“The brain can only conceive one thing at a time,” Scott O’Neil, conductor of the Colorado Symphony, told his audience, as he explained how sophisticated musicians listen with their intellect, not just their emotion. He displayed a blank screen with two dots moving in different directions and asked the audience to focus on both dots together. Because of our cognitive limitations, he noted, “what you have to do in order to see both is you make them one thing. You make them a pair.”

Many discussions in philanthropy revolve around two approaches that, like O’Neil’s dots, seemingly move in different directions: giving from the mind vs. from the heart. Quantitative vs. qualitative data. Analysis vs. instincts.

Enter the flood of new and larger datasets referred to in various combinations as Big Data. By now, most of us have heard something about the promise and peril Big Data holds for the public good.

More generally, though, Big Data is simply the latest flashpoint in the tug-of-war mentioned above. And as many thoughtful people have recognized, the best approach usually is a mix: good philanthropy turns two (or more) decision-making inputs into a more nuanced pair.

Fewer people, though, have directly tackled the question of how to do so in ways that are practical for busy grantmakers and nonprofit staff. As philanthropies explore exciting new data sources, equal effort is needed to figure out ways to use any multifaceted set of data sources more efficiently – including the qualitative ones that will continue to play an important role.

The good news is that philanthropy is merely one of many sectors wrestling with this question. Several examples are in statistician Nate Silver’s 2012 book The Signal and the Noise. It may seem odd to cite one of the pop deans of quantification in this context, but Silver often focuses more on how data are aggregated than what the sources are. For example, he cites Cook Political Report election predictions, which combine qualitative (e.g., the candidate’s public speaking skill) and quantitative (e.g., polls and past elections) inputs into a forecast along a seven point scale. In particular, he lauds how the researcher who conducts candidate interviews “weigh[s] the information from his interviews without over-weighing it, which might actually make his forecasts worse. Whether information comes in a quantitative or qualitative flavor is not as important as how you use it.”

Similarly, in recounting baseball’s now-famous integration of statistical analysis described in the book Moneyball, Silver notes that “for a time, Moneyball was very threatening to people in the game” who thought that scouts might lose their jobs. “But the reckoning never came.” Instead, “teams are increasingly using every tool at their disposal,” using scouts to “find out information that other people can’t,” such as a player’s personality and “chemistry” with teammates. Many teams have even increased their scouting budgets, understanding that “the key is to develop tools and habits so that you are more often looking for ideas and information in the right places” and defining rigor by “the way the organization processes the information it collects.”

Philanthropy can do this, too.

The Cook Political Report and major league baseball teams may be particularly well-resourced operations. Any organization, though, can have “tools and habits” to improve its decision-making and learning.

For instance, we often work with clients to estimate “expected returns on investment” from opportunities among which they are trying to set priorities. Importantly, those estimates are not always quantitative – some are formed entirely from qualitative judgments – though we usually find that there is at least a bit of quantitative data that can inform decisions. Moreover, as described in a previous post on this blog, it is common to consider simultaneously many complex questions not directly captured by the initial estimates. Overall, expected return on investment is most useful as a tool to systematize information from disparate sources into a more digestible form for consideration – especially when integrated by habit into everyday decision-making discussions alongside other crucial inputs.
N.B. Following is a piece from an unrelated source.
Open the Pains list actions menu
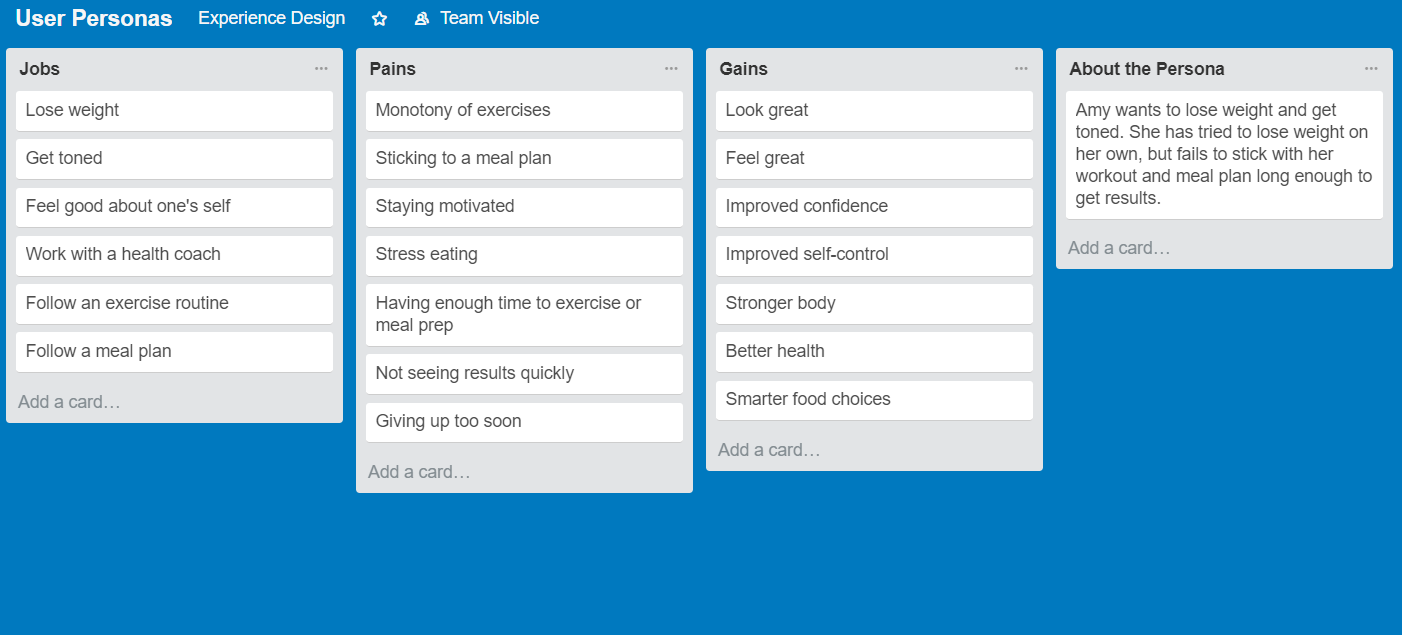 click(x=671, y=69)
This is just one example of a more general point: as foundations such as Robert Wood Johnson have learned, employing simple and efficient means of facilitating comparisons and otherwise aggregating information is a powerful way to motivate positive change. In the debates mentioned above, as in so many others, it is easy simply to say, “All of the above!” What’s harder is acting on this mindset, especially for the many time and/or resource-constrained organizations in the social sector. Likewise, it is a truism that good philanthropy requires good gut instincts. But finding efficient ways to give ourselves a good, structured gut check – regardless of data availability and analytical capabilities – is an important step on the way to making every dollar count.

Going forward, we encourage the sector to devote more energy to developing practical ways for decision makers to consider numerous inputs efficiently, beyond simply debating the merits of various types of information or encouraging a mix in broad terms.